I-4. Wekiva Springs. 70 miles an hour. Rain storm.
We looked at each other, eyes bugging out and watering, in four-alarm panic as the stink permeated the confines of my small rice-burner car. This was an aroma like no other we had ever encountered.
It beat the smashed skunk we rolled over and pasted to the undercarriage a few years back. Had to sacrifice a spatula from the kitchen and slide in under the car nauseatingly close to the splattered remains to scrape bits of that critter off the axle.
It far outpaced the stench we created by storing used cat litter in a sealed can until it was “full enough” to dispose of on the curb. My idea, I admit it. Not a good one, but impressive to all who encountered it.
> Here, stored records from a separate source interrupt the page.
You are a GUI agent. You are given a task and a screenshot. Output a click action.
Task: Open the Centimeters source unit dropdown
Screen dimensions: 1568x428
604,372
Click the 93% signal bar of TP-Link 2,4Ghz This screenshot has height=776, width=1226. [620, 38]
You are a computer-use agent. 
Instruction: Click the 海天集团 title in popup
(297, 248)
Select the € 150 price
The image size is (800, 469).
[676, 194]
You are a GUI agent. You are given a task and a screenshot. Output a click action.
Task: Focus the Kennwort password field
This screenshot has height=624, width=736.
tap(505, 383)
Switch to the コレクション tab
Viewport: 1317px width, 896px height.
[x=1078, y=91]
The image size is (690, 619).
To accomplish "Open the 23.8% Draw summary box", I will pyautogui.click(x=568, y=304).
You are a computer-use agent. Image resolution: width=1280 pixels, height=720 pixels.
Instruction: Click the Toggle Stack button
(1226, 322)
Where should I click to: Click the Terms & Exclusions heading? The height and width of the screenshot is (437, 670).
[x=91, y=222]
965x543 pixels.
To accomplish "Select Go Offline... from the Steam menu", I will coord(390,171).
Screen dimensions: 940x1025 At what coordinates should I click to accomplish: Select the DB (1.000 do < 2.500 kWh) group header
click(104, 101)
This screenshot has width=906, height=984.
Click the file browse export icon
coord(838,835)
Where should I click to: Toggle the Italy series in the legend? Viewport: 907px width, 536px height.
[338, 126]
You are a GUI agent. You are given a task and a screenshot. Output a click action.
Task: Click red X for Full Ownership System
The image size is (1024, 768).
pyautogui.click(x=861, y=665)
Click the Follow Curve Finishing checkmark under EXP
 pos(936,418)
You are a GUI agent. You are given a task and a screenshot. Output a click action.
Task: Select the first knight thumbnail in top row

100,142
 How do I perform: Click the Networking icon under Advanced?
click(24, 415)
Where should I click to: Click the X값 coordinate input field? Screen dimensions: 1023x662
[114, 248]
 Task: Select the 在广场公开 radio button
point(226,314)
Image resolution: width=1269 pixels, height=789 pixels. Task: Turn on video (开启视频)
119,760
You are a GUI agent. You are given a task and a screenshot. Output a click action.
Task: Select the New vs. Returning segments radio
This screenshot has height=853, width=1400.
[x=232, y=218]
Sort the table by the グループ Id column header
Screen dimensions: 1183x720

This noisome odor shattered the puke-inducing record of my parent’s refrigerator when it ceased to be cool and croaked in a spectacular way with a few bags of my brother’s fish bait inside during the heat wave a few summers back. Cleaning that up, I looked like a deranged Bedouin with kitchen towels wrapped around my head and swim goggles on my eyes to ward off the visible fumes created by maggot-infested bait fish and Eggo waffles.
It actually beat the famous acidic cloud of funk my son can create after incubating Hormel Chili with Beans somewhere in his lower intestines overnight. Pulling the lid off a can of that is like pulling the pin on a stink grenade! We hear the "click! shuraack!" of the can opening in the kitchen and make plans to evacuate! T-minus a few scant hours until emission. Best to be out of the house or suffer the indignities of the hi-larious "chase mom until cornered, lift a leg and attempt to alter her olfactory reality" game.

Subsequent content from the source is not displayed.